- [Excerpted text]:
# # #

2. The method according to claim 1, wherein capturing information
comprises capturing information regarding the position and the
angular direction of the transducer apparatus.
3. The method according to claim 2, wherein capturing information
comprises capturing information regarding movement acceleration and
rotational acceleration of the transducer apparatus.
4. The method according to claim 3, wherein processing the
virtualized audio file based on the captured information comprises:
inputting an initial position of the transducer apparatus and an
initial angular direction of the transducer apparatus, inputting
acceleration information based on movement acceleration and
rotational acceleration of the transducer apparatus after the
initial position and initial angular direction information are
inputted; calculating a new position and a new angular direction;
and processing the virtualized audio file using the new position
and the new angular direction such that the localization of the
certain sounds experienced by the user remains in a fixed
location.
5. The method according to claim 4, wherein the new position is
calculated via double integrating the acceleration information.
6. The method according to claim 5, wherein the new angular
direction is calculated via double integrating the acceleration
information, wherein the acceleration data comprises angular
acceleration data.

# # #

- [Given data]:
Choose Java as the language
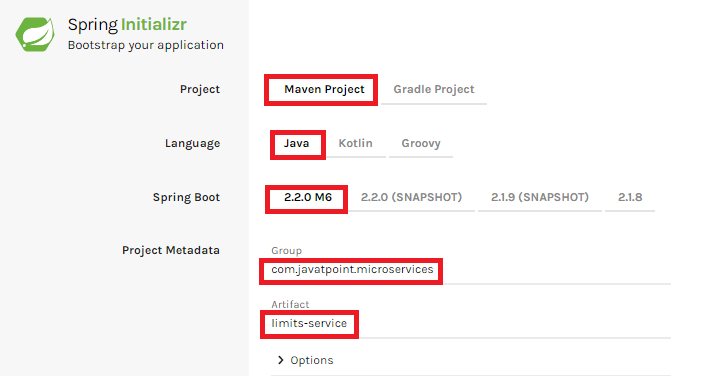This screenshot has width=703, height=376. [296, 143]
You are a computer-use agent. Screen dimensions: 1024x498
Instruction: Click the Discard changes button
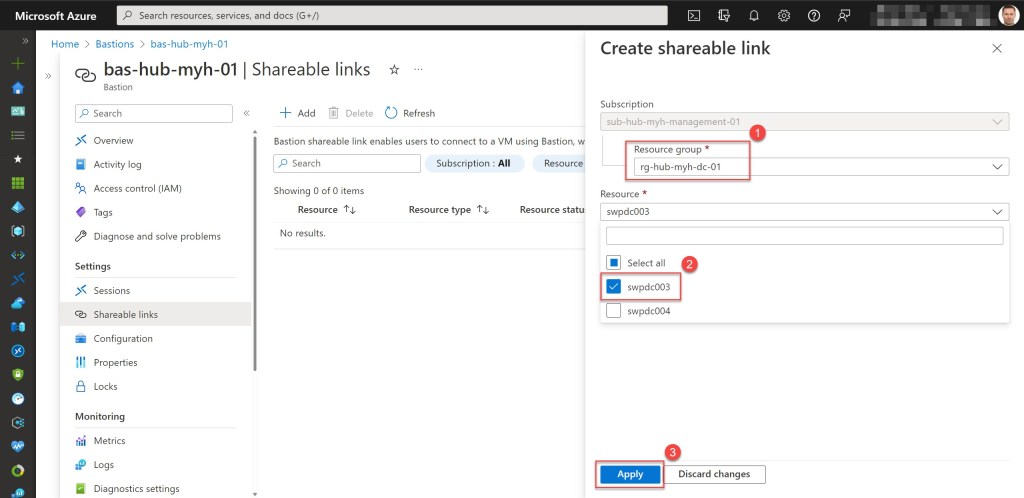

# # #

- [Exercise set]:
1. Answer these questions about the patent claims on virtualized audio:
(a) According to claim 2, captured information regards which two properties of the transducer apparatus?
(b) According to claim 5, how is the new position calculated?
(c) In claim 4, what remains in a fixed location?
2. Edit the patent claims on virtualized audio between "2. The method" and "acceleration of the transducer apparatus.", inclusive, changing each "transducer apparatus" to "sensor device".
3. Continue the patent claims on virtualized audio from the point where they end.
The data is not needed here.

- [Results for the exercise]:
1.
(a) The position and the angular direction of the transducer apparatus.
(b) Via double integrating the acceleration information.
(c) The localization of the certain sounds experienced by the user.

2.
2. The method according to claim 1, wherein capturing information
comprises capturing information regarding the position and the
angular direction of the sensor device.
3. The method according to claim 2, wherein capturing information
comprises capturing information regarding movement acceleration and
rotational acceleration of the sensor device.

3.
7. The method according to claim 1, wherein the transducer
apparatus is a pair of in-ear speakers.
8. The method according to claim 1, wherein the transducer
apparatus is a pair of headphones.
9. The method according to claim 4, further comprising:
recalibrating the new position and the new angular direction,
wherein recalibrating the new position comprises replacing the new
position with a measured position of the transducer apparatus,
wherein the measured position is determined using the captured
information regarding the position, wherein recalibrating the new
angular direction comprises replacing the new angular direction
with a measured angular direction, wherein the measured angular
direction is determined using the captured information regarding
the angular direction.
10. The method according to claim 9, wherein the measured angular
direction is a measured angular direction of a device with a known
orientation with respect to the transducer apparatus.
11. The method according to claim 9, where recalibrating the new
position and the new angular direction is accomplished at least
every 0.01 sec.
12. The method according to claim 9, where recalibrating the new
position and the new angular direction is accomplished at least
every 0.005 sec.
13. The method according to claim 9, where recalibrating the new
position and the new angular direction is accomplished at least
every 0.001 sec.
14. The method according to claim 9, wherein the measured angular
direction is measured via a digital compass.
15. The method according to claim 8, wherein the measured angular
direction comprises a first angle with respect to a first reference
angle in a horizontal plane.
16. The method according to claim 13, wherein the measured angular
direction comprises a second angle with respect to a second
reference angle in a vertical plane.
17. The method according to claim 13, wherein the measured angular
direction is measured via a heading sensor.
18. The method according to claim 8, wherein the measured angular
direction is measured via a tilt sensor and at least one
accelerometer.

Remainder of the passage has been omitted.